Affiliations 

  • 1 School of Dentistry, University of Leeds, Leeds, UK
  • 2 School of Psychology, University of Leeds, Leeds, UK
  • 3 Urology, St James University Hospital, Leeds, UK
  • 4 Department of Psychology, Jeffrey Cheah School of Medicine and Health Sciences, Monash University, Selangor, Malaysia
  • 5 School of Psychology, Lincoln University, Lincoln, UK
BMJ Surg Interv Health Technol, 2020;2(1):e000040.
PMID: 35047792 DOI: 10.1136/bmjsit-2020-000040

Abstract

OBJECTIVE: Investigations into surgical expertise have almost exclusively focused on overt behavioral characteristics with little consideration of the underlying neural processes. Recent advances in neuroimaging technologies, for example, wireless, wearable scalp-recorded electroencephalography (EEG), allow an insight into the neural processes governing performance. We used scalp-recorded EEG to examine whether surgical expertise and task performance could be differentiated according to an oscillatory brain activity signal known as frontal theta-a putative biomarker for cognitive control processes.

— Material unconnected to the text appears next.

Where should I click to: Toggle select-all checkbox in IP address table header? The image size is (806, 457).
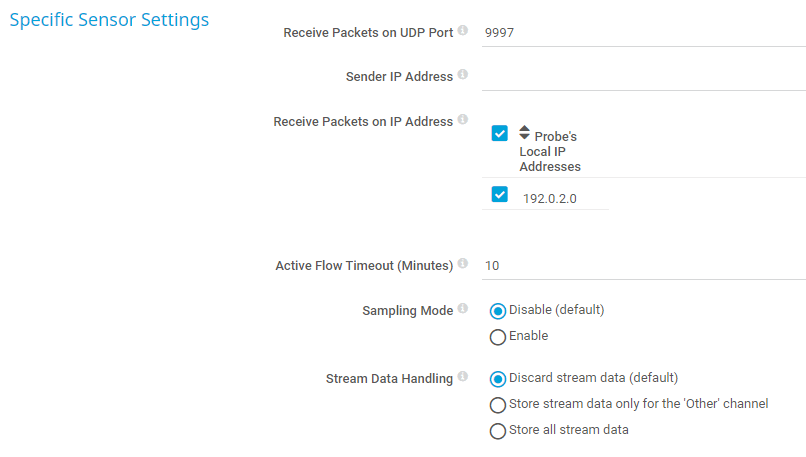(500, 133)
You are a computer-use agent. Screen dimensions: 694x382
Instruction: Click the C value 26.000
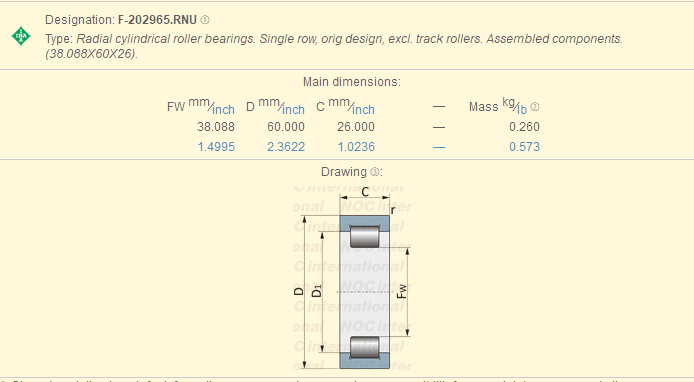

DESIGN SETTING AND PARTICIPANTS: Behavioral and EEG data were acquired from dental surgery trainees with 1 year (n=25) and 4 years of experience (n=20) while they performed low and high difficulty drilling tasks on a virtual reality surgical simulator. EEG power in the 4-7 Hz range in frontal electrodes (indexing frontal theta) was examined as a function of experience, task difficulty and error rate.

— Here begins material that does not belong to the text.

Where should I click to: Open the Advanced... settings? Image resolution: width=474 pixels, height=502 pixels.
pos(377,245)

RESULTS: Frontal theta power was greater for novices relative to experts (p=0.001), but did not vary according to task difficulty (p=0.15) and there was no Experience × Difficulty interaction (p=0.87). Brain-behavior correlations revealed a significant negative relationship between frontal theta and error in the experienced group for the difficult task (r=-0.594, p=0.0058), but no such relationship emerged for novices.

CONCLUSION: We find frontal theta power differentiates between surgical experiences but correlates only with error rates for experienced surgeons while performing difficult tasks. These results provide a novel perspective on the relationship between expertise and surgical performance.

* Title and MeSH Headings from MEDLINE®/PubMed®, a database of the U.S. National Library of Medicine.